Source excerpt:

---

The problem: Business plans take too much time to write. They’re usually too long, look terrible, artistically; and quickly become outdated.

 

I prefer to see an executive summary, usually 3-pages long, plus a 15 to 20-page presentation. If you suck me in with these materials, I’ll want to see your financial model — in a spreadsheet format. Then I’ll talk to you face to face.

 

I recently told an investor, “I don’t do business plans anymore.”

 

The investor was shocked. Amused, he asked, “What do you have?”

 

“I have an executive summary, presentation, financial model and prototype,” I told him.  “That’s all I got and there will be no business plan. I don’t have a month to spend writing a business plan. I’ve done more than 30 in my life.”

 

When I run across investors who are adamant about seeing a business plan — even after I spent hours explaining the business, providing an executive summary and financial sales projections, whose numbers most likely I got out of my ass since it is difficult to predict the sales future (discussed in Myth 20) — I tell the investor I just don’t have time to be in the business plan writing business. If they don’t like it, fuck them.

 

I funded one entrepreneur, for millions of dollars, who had a fantastic business plan. I funded another entrepreneur, for millions of dollars, who had no idea how to write a business plan, but had products and revenues. I also funded an entrepreneur, for hundreds of thousands of dollars, who built a prototype but had no business plan, no presentation (except for the prototype), and no executive summary. I came from the technology sector so it was easy for me to see the immense value of his prototype.

 

In my younger years, I’d take a month or longer to write a business plan, hoping some financial asshole was going to read it and invest millions. I discovered the hard way that investors talk a good fucking game, but they really don’t read business plans. This becomes obvious when during your pitch meeting they ask you a million questions you already addressed in the business plan. I have been most successful in raising money when I didn’t have a business plan.

 

Investors don’t read business plans? This might be hard to believe. But as an investor, when an entrepreneur hands me a business plan, I shove it back to them and give them a long-ass speech about saving trees and saving the planet, just for kicks.

 

Business plans for investors are passé. If you insist on writing one, keep it short and sweet. More than once, entrepreneurs provided me with business plans over 120 pages. That’s right — more than 120 pages fucking long.

 

One entrepreneur who pitched me thought that wasn’t enough. He also handed me two voluminous books of additional information. Basically, he gave me supporting documentation to his supporting documentation. Impressed with the size of this business plan, I decided to use it to prop open my office window. I didn’t read one fucking page, nor did I invest. The problem was the entrepreneur couldn’t answer my questions in real time. When I asked questions, he kept referring me back to the business plan. I referred him to the exit door.

---

Stored data:
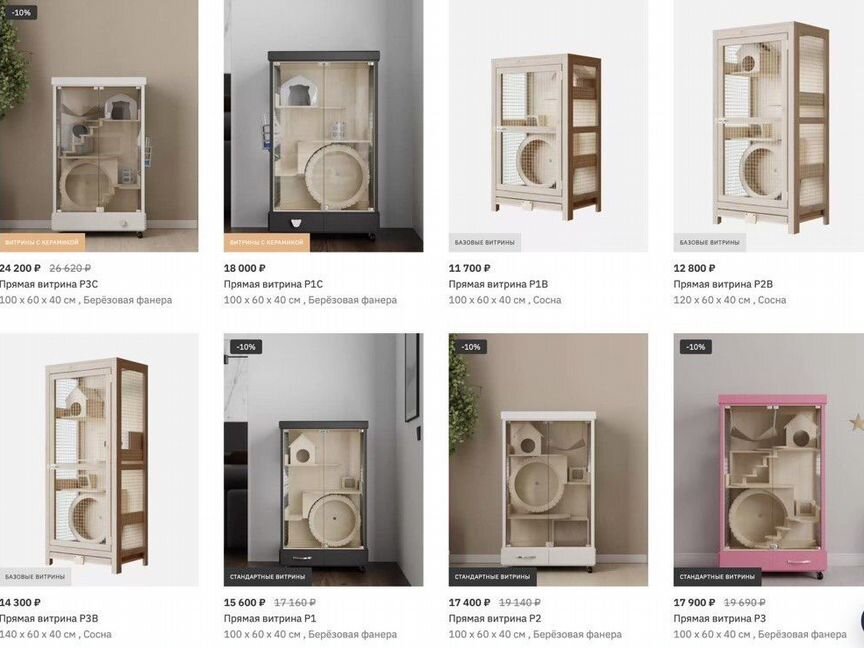Select the Стандартные витрины tag on P2
The height and width of the screenshot is (648, 864).
(492, 577)
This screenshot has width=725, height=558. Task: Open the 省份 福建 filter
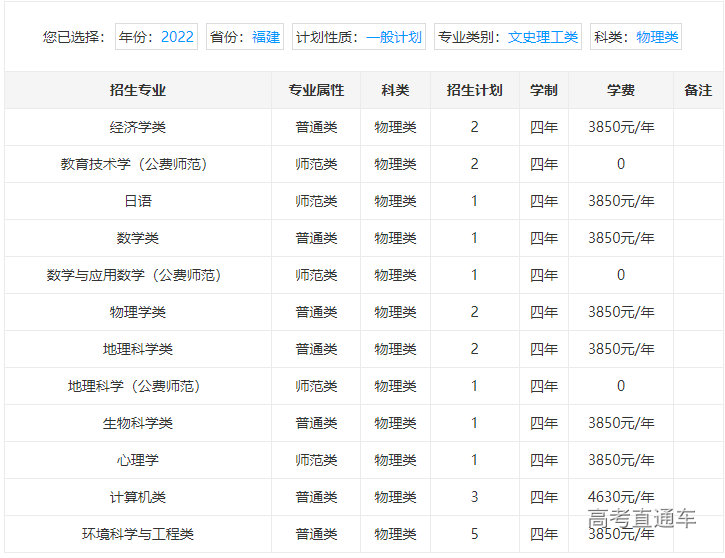[245, 37]
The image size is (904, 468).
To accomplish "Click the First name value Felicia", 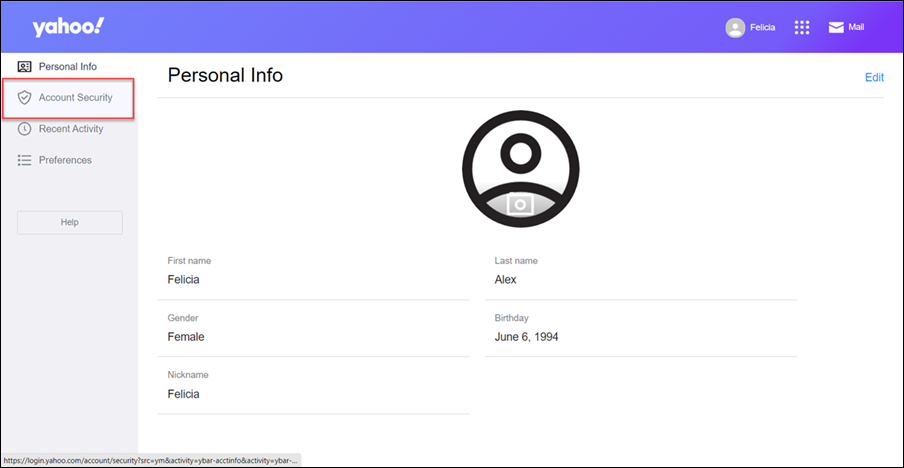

---

Parts of the exercise:
**1.** Copy the business plan passage from "Investors don’t read" up to and including "just for kicks.".
**2.** Please rewrite the records from the line with "The image size is (904, 468)." up to and including the last line, replacing "First name" with "Given name" and leaving everything else unchanged. Give only those lines, without the pictures.

Solved tasks:
**1.**
Investors don’t read business plans? This might be hard to believe. But as an investor, when an entrepreneur hands me a business plan, I shove it back to them and give them a long-ass speech about saving trees and saving the planet, just for kicks.

**2.**
The image size is (904, 468).
To accomplish "Click the Given name value Felicia", 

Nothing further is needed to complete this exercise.